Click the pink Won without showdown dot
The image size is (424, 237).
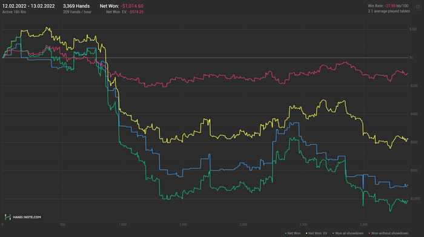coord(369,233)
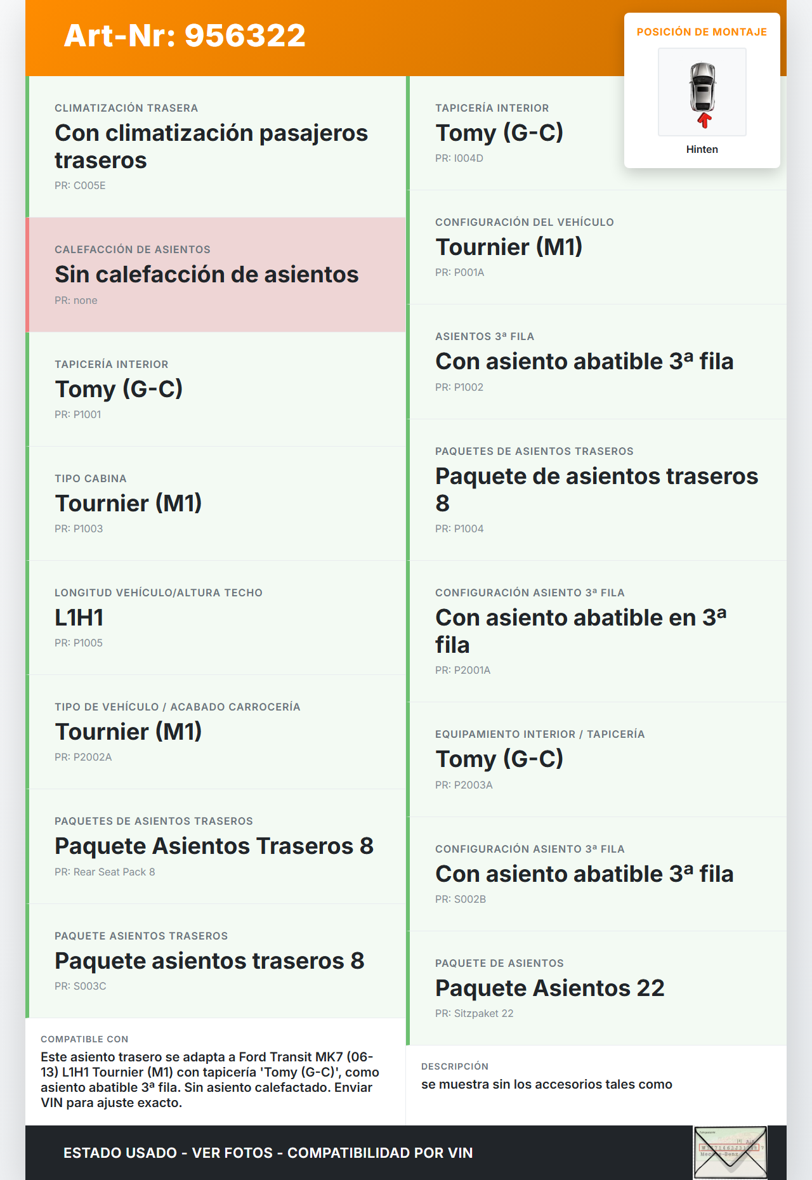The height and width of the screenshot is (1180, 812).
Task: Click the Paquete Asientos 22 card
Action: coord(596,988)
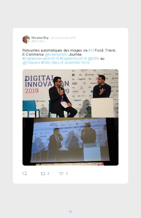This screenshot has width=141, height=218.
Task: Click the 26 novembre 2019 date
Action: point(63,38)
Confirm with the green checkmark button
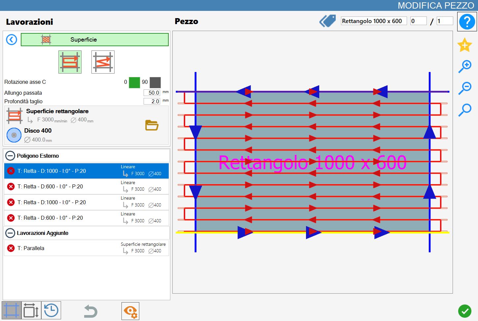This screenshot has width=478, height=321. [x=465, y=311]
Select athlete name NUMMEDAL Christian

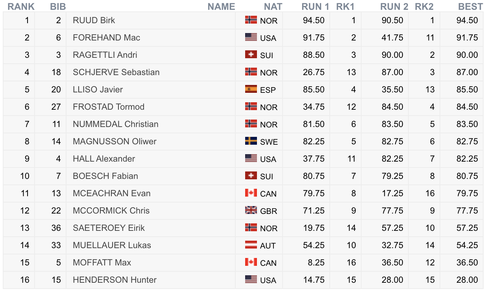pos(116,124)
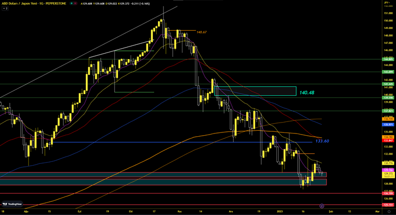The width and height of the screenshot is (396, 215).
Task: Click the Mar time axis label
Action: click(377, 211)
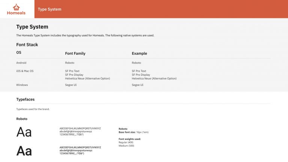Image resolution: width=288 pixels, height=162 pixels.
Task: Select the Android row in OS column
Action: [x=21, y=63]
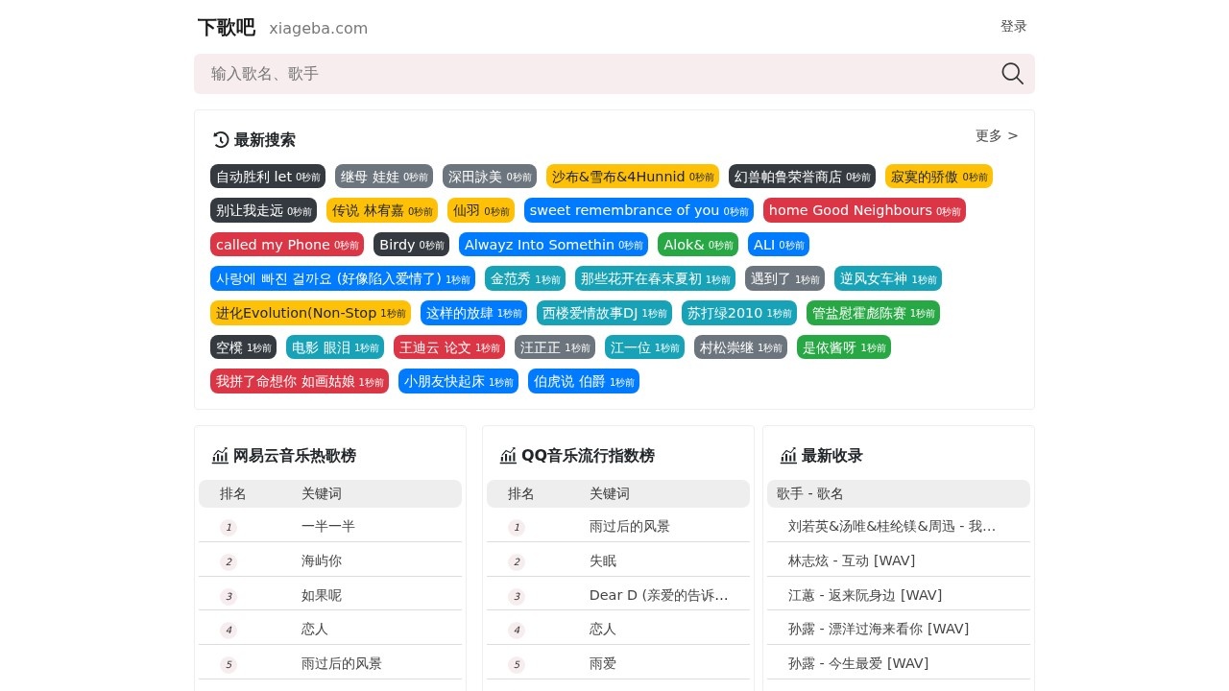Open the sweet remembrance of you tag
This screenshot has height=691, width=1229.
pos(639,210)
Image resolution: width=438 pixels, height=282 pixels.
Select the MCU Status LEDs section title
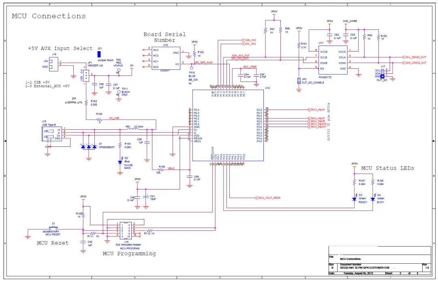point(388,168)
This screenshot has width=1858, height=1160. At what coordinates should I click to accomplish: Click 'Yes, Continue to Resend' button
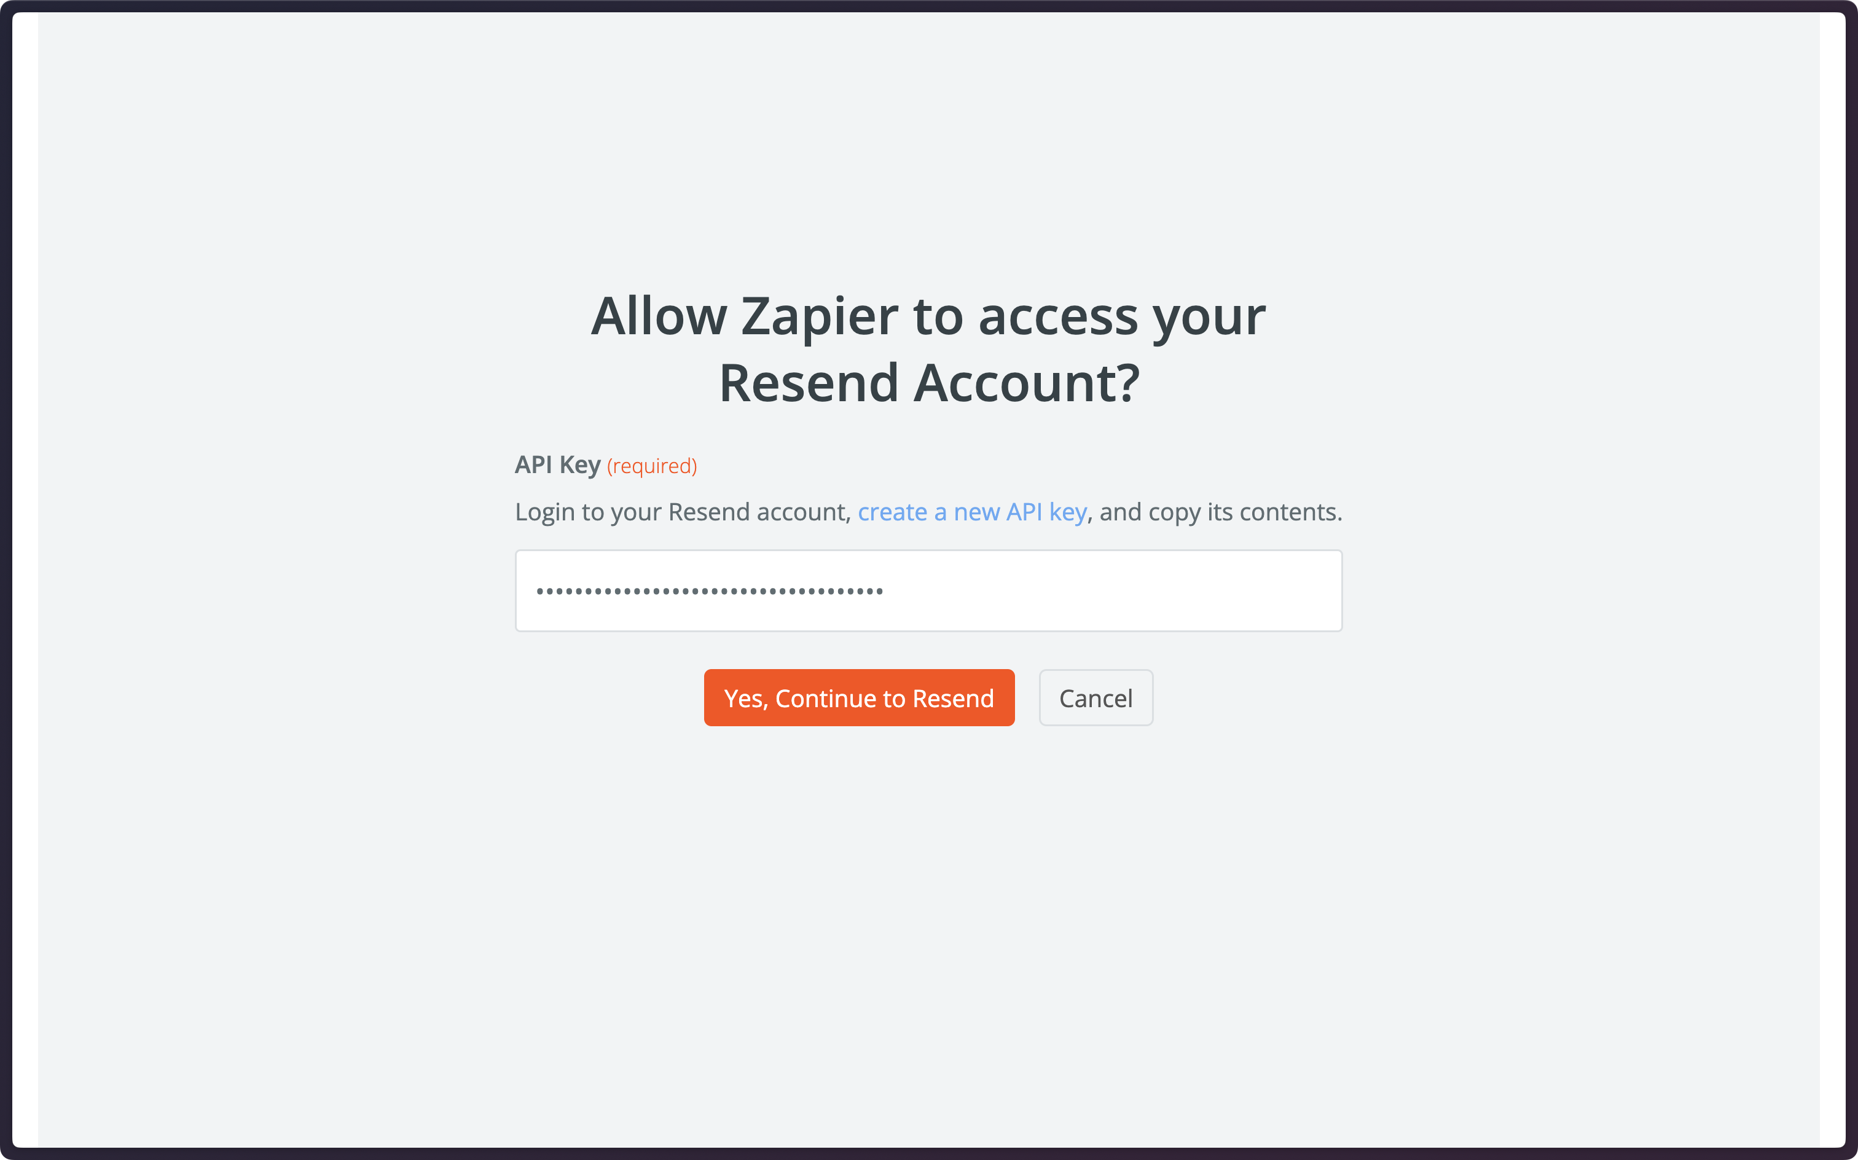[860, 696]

+ + + + + + +

**Task to carry out:**
Pictures are to be omitted. Output verbatim only the lines from the one holding "Select the MCU Status LEDs section title" through the end of the material, both included.

**Solved problem:**
Select the MCU Status LEDs section title
point(388,168)
This screenshot has width=1858, height=1160. At what coordinates should I click to accomplish: Click 'Yes, Continue to Resend' button
[860, 696]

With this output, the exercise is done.